La Maison Européenne de la Photographie" présente la première rétrospective parisienne de l'oeuvre de Mimmo Jodice, grand maître de la photographie italienne.
"Mimmo Jodice - Rétrospective 1960-2010" c'est cinquante ans de photographies en noir et blanc et de tirages d’époque qui, selon le parcours chrono-thématique conçu par Jean-Luc Monterosso, le directeur de la MEP, scande le travail singulier d'un photographe autodidacte qui a tout photographié.
Toutefois, depuis les premières expérimentations formelles jusqu'à l'épure animiste des clichés des dernières années, il use de la photographie comme d'un médium au service d'une quête métaphysique.
"Tout ce que nous rencontrons est finalement un paysage intérieur"
Mimmo Jodice réalise ses photos avec un objectif unique, un 50 mm, pour, dit-il, "voir les choses normalement".
Voir
les choses normalement mais avec un regard qui n'est ni celui
du reporter ni celui du témoin même s'il s'est
préoccupé du sort des exclus, des marginaux, des
déshérités et des démunis qui peuplaient
Naples, sa ville natale.
D'ailleurs très vite l'homme disparaît de ses photographies.
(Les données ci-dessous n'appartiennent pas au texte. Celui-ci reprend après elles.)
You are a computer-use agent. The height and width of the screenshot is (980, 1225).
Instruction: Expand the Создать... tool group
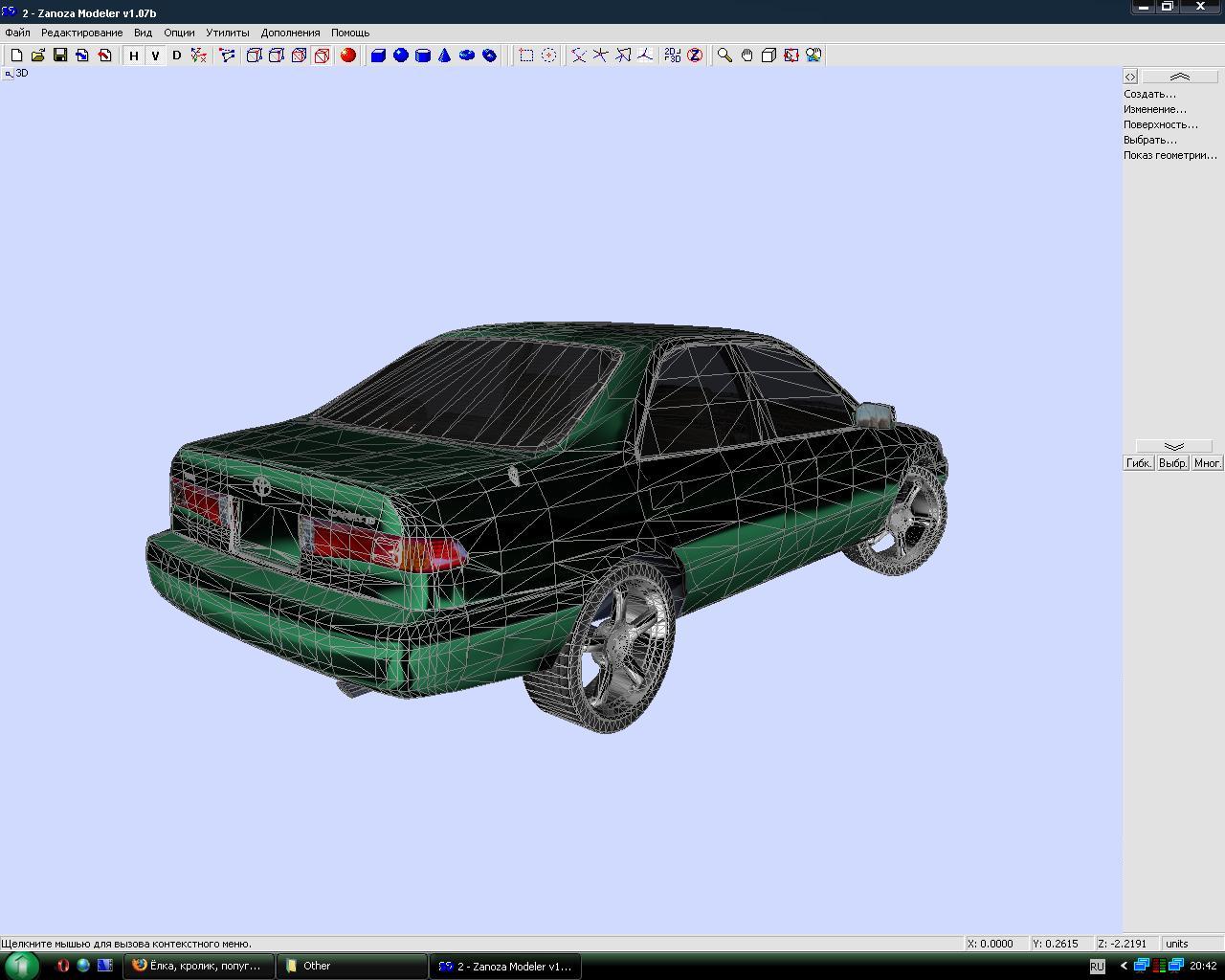pos(1149,94)
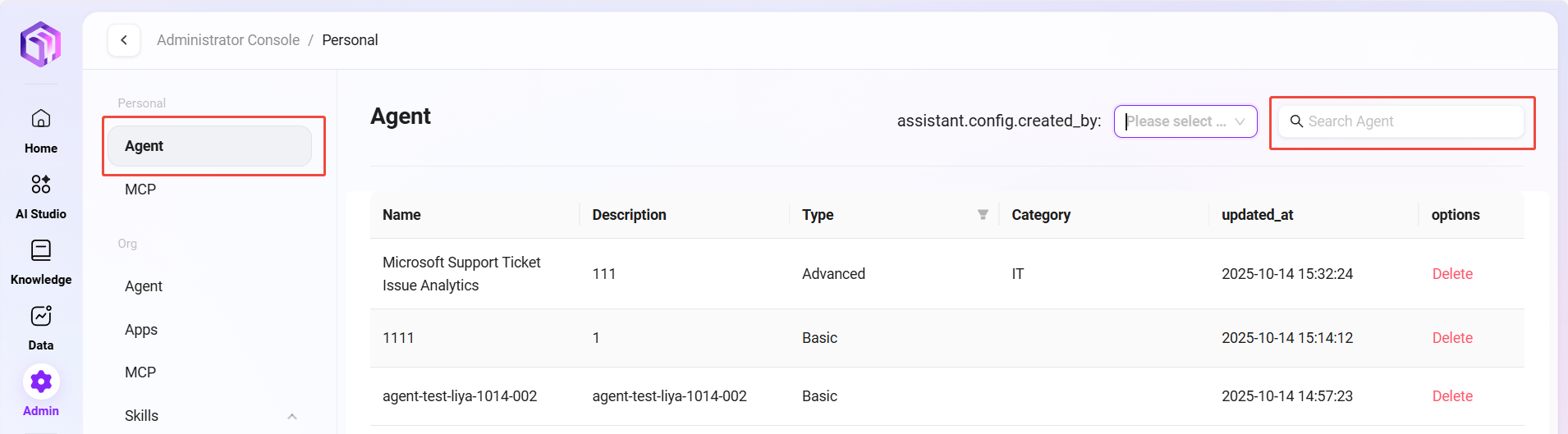Go to Administrator Console breadcrumb

point(228,40)
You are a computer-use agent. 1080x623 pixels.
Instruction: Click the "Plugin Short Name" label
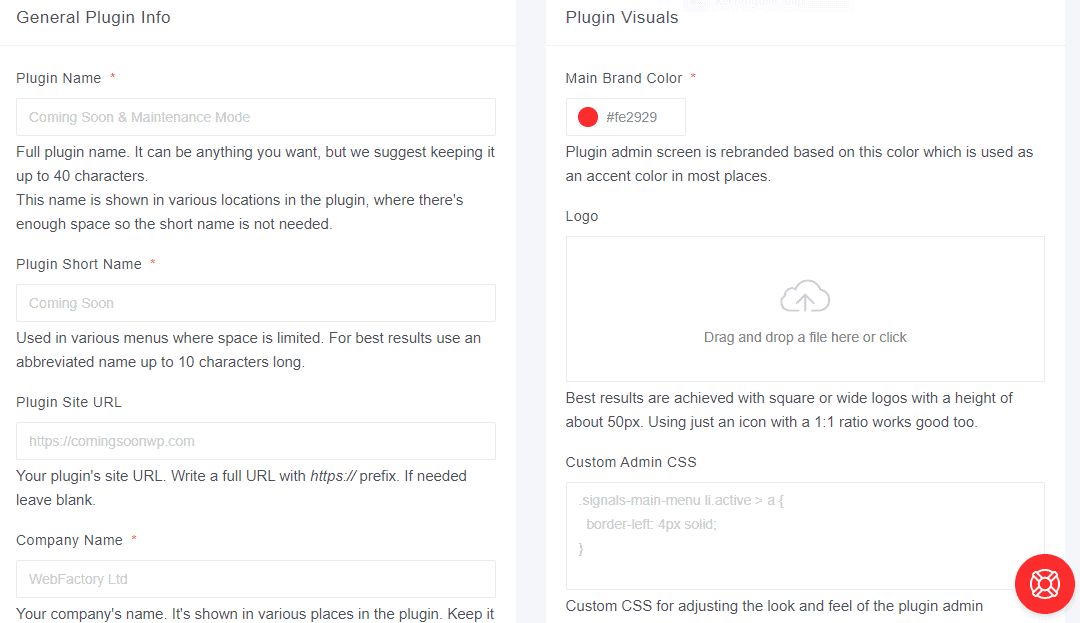[x=79, y=264]
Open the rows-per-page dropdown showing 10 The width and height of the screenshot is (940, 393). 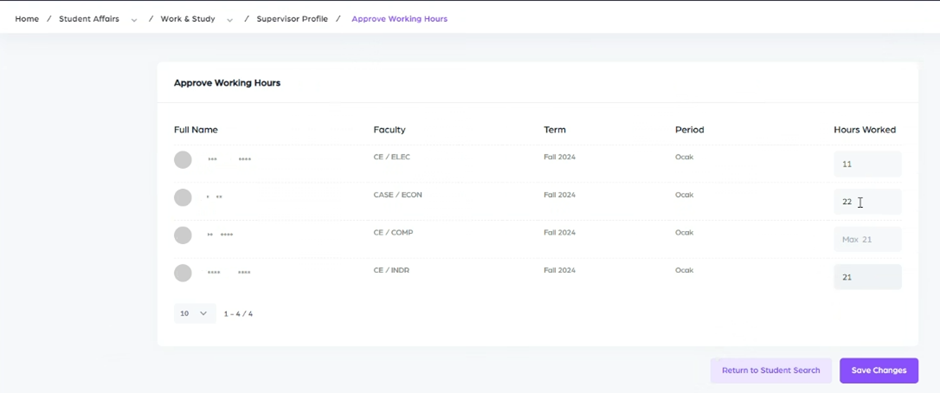(195, 313)
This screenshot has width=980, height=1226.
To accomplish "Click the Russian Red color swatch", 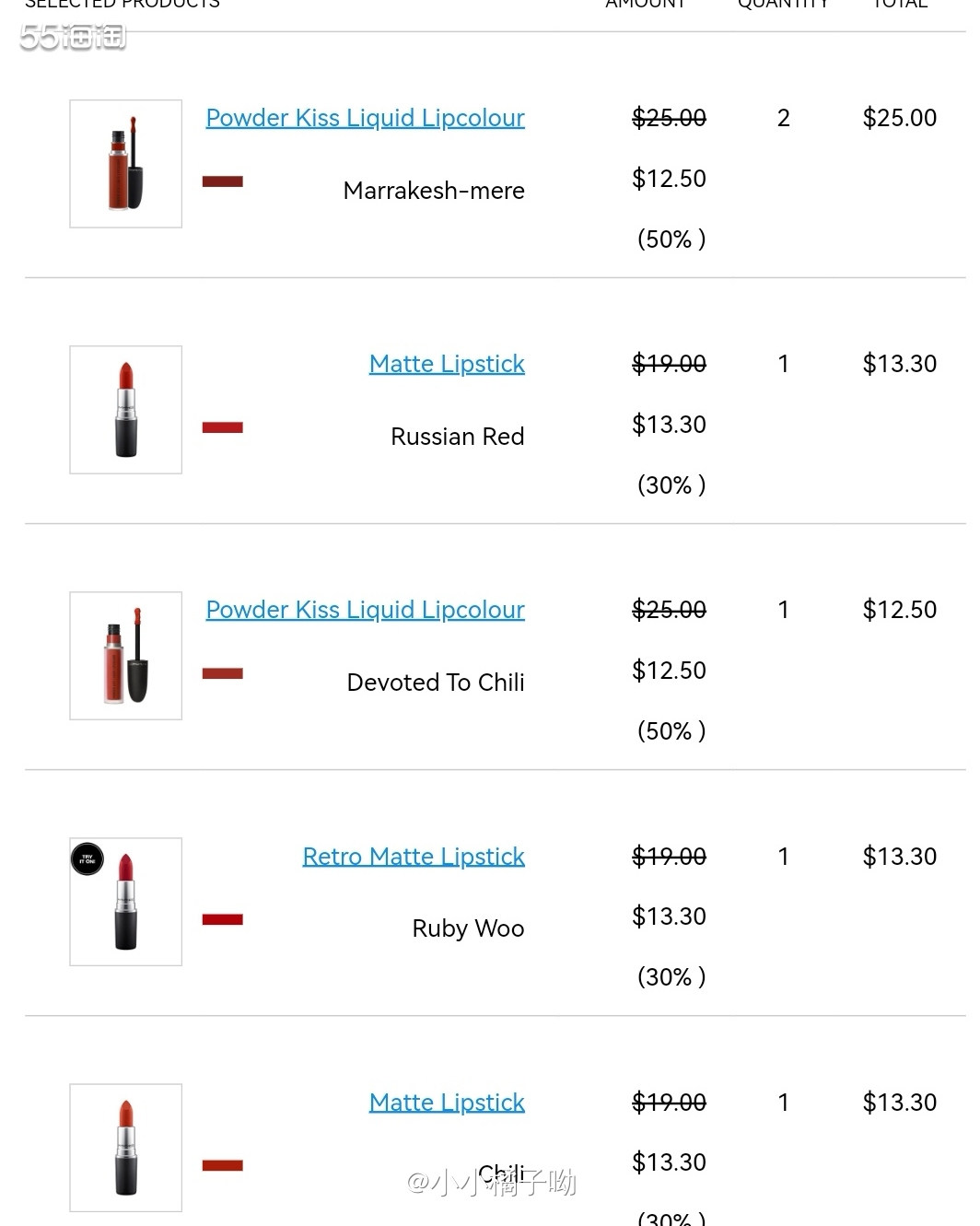I will point(223,427).
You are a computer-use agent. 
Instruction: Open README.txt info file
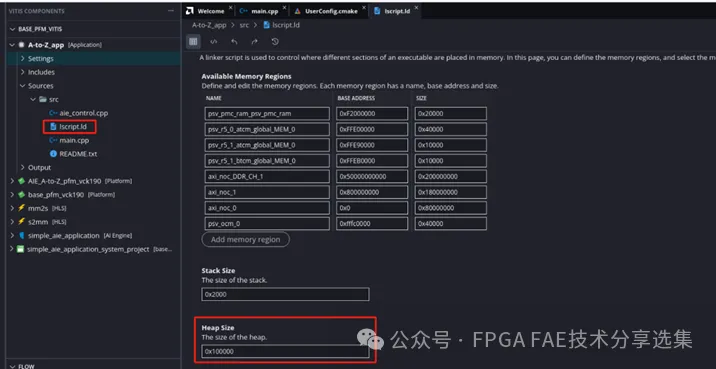pyautogui.click(x=74, y=154)
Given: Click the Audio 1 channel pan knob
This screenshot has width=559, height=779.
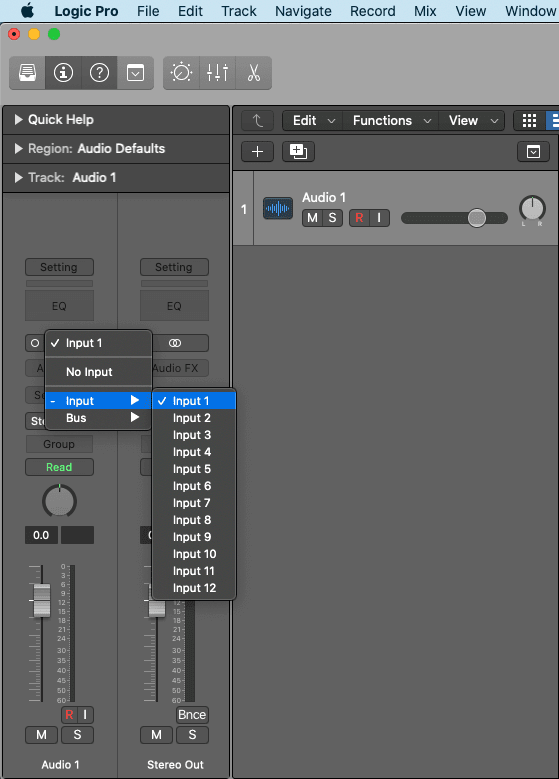Looking at the screenshot, I should [59, 501].
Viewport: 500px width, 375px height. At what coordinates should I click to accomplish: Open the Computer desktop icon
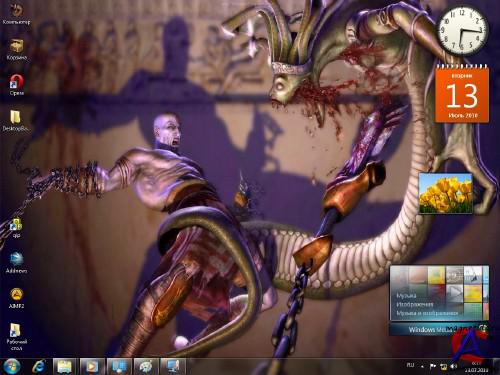tap(16, 13)
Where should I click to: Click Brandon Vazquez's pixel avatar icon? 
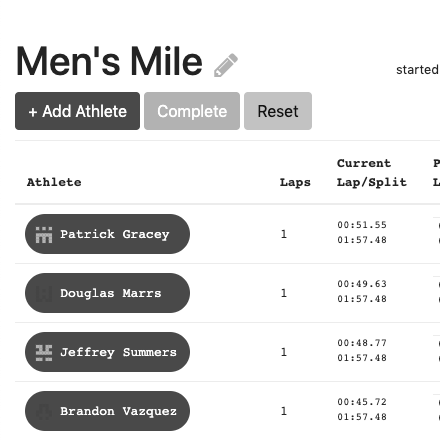44,412
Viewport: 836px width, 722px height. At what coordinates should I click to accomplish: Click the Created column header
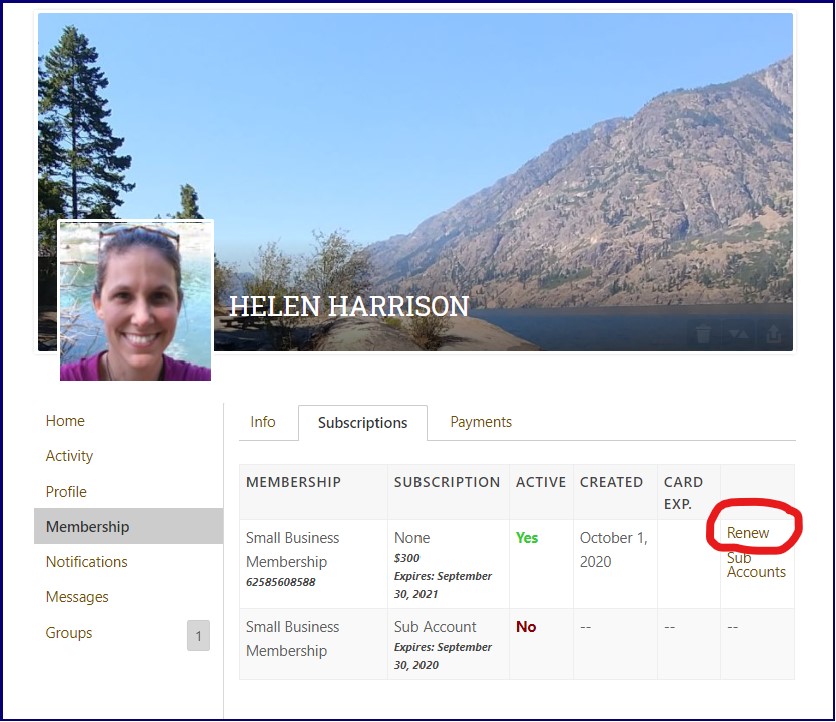(611, 482)
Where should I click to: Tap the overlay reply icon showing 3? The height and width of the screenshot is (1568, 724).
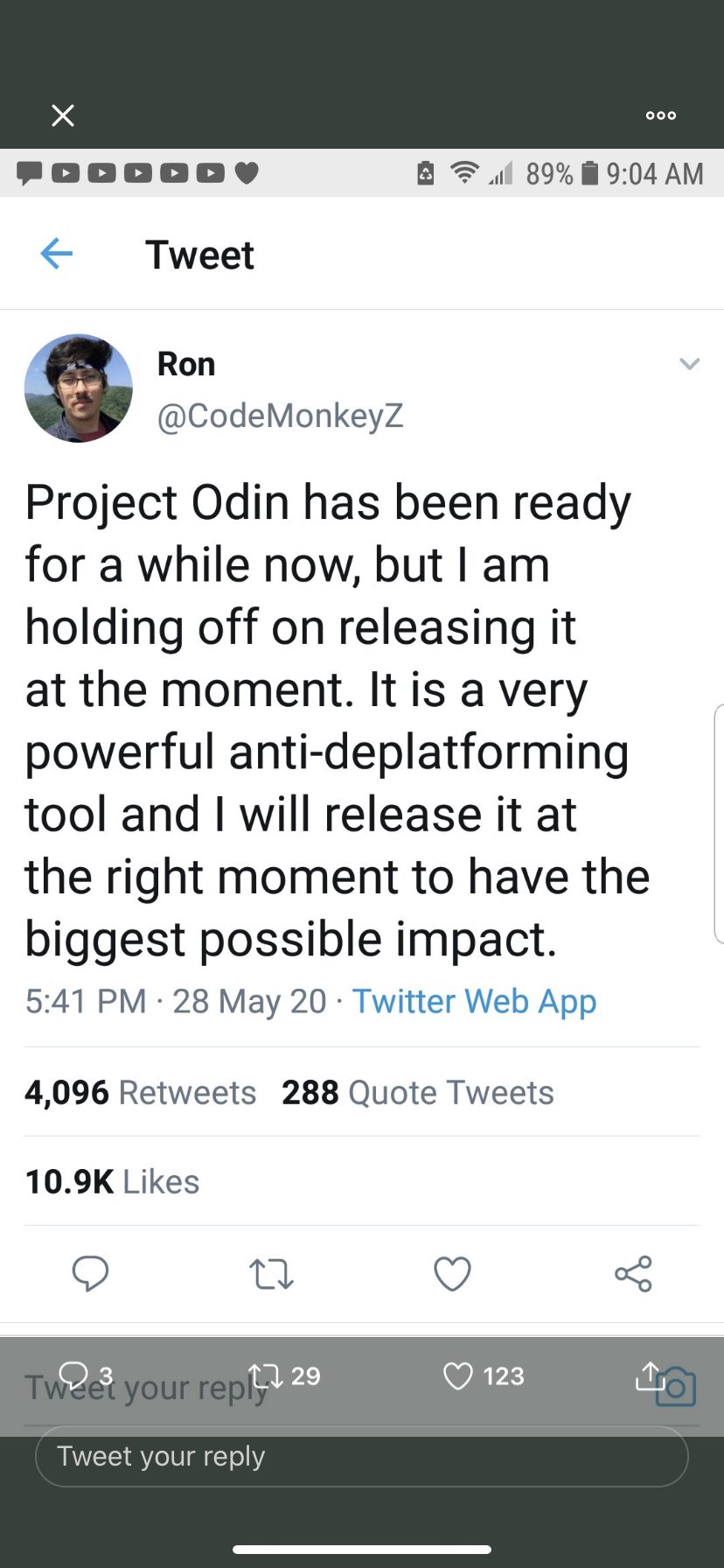point(85,1376)
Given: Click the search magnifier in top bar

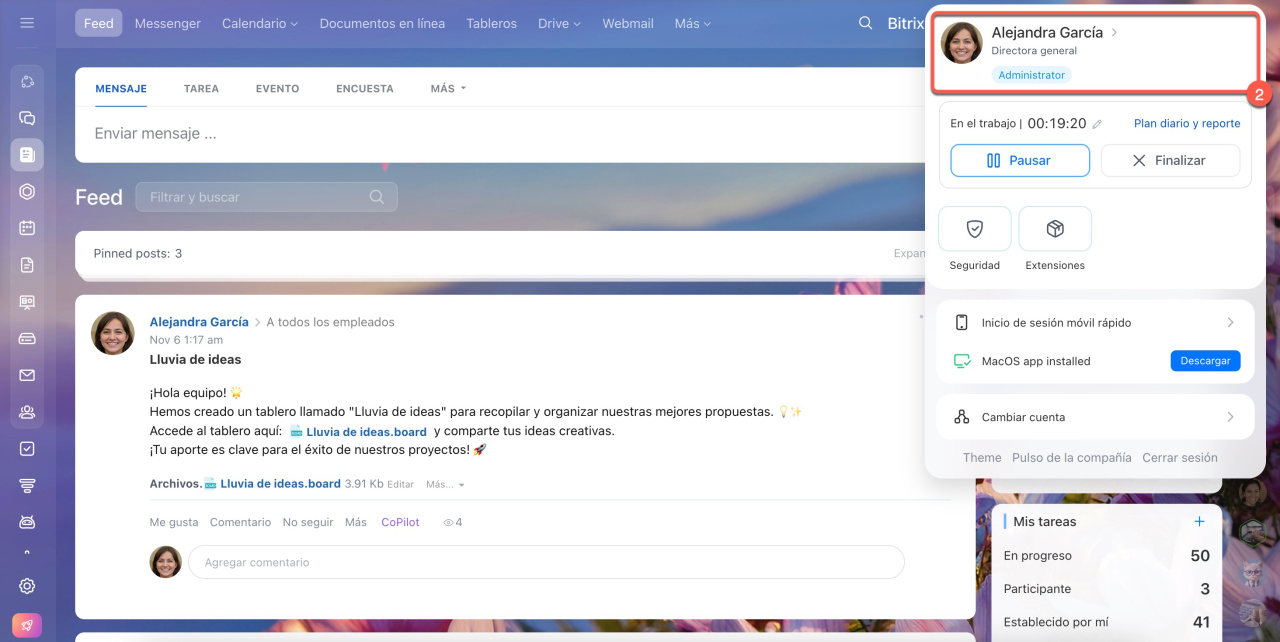Looking at the screenshot, I should click(x=865, y=23).
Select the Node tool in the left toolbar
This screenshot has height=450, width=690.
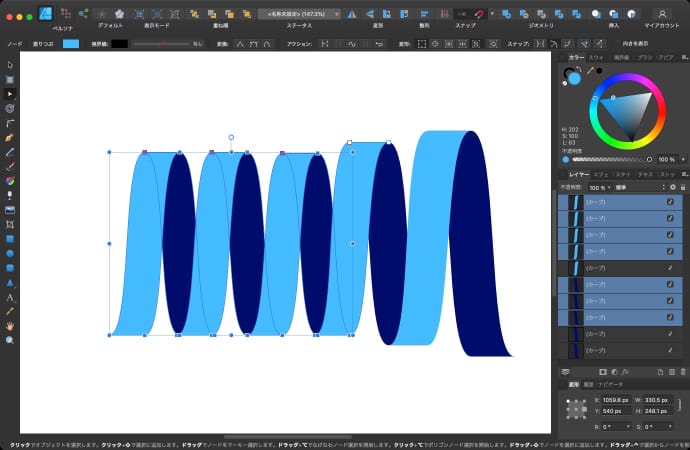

Ne subsiste éventuellement que sa trace dans des lieux vides, déserts ou désaffectés.
Impossible de ne pas penser en voyant cet attrait pour la vacuité à une démarche métaphysique et spirituelle.
Et
pourtant, il a su si bien en capter l'essence comme il a su
rendre palpable la circulation du sang des statues dans les
veines du marbre ou interroger le vide du regard des bustes
antiques pour ce qu'il appelle "un voyage dans la mémoire".
Voyage dans la mémoire mais aussi dans le temps à travers les villes et leurs lieux secrets ou oubliés comme il le fait de manière récurrente à Naples.
Sur cette thématique, l'Institut Culturel Italien à Paris présente d'ailleurs une exposition en contrepoint intitulée "Naples intime" particulièrement révélatrice.
L'effacement
progressif se poursuit inexorablement et ne demeure que la mer
et le végétal, symbole d'éternité
et du cycle de la vie.
Mimmo Jodice est né en 1934. Ceci explique peut-être cela. Toujours est-il que le thésaurus photographique présenté à la MEP est saisissant par l'émotion et la fascination qui s'en dégage.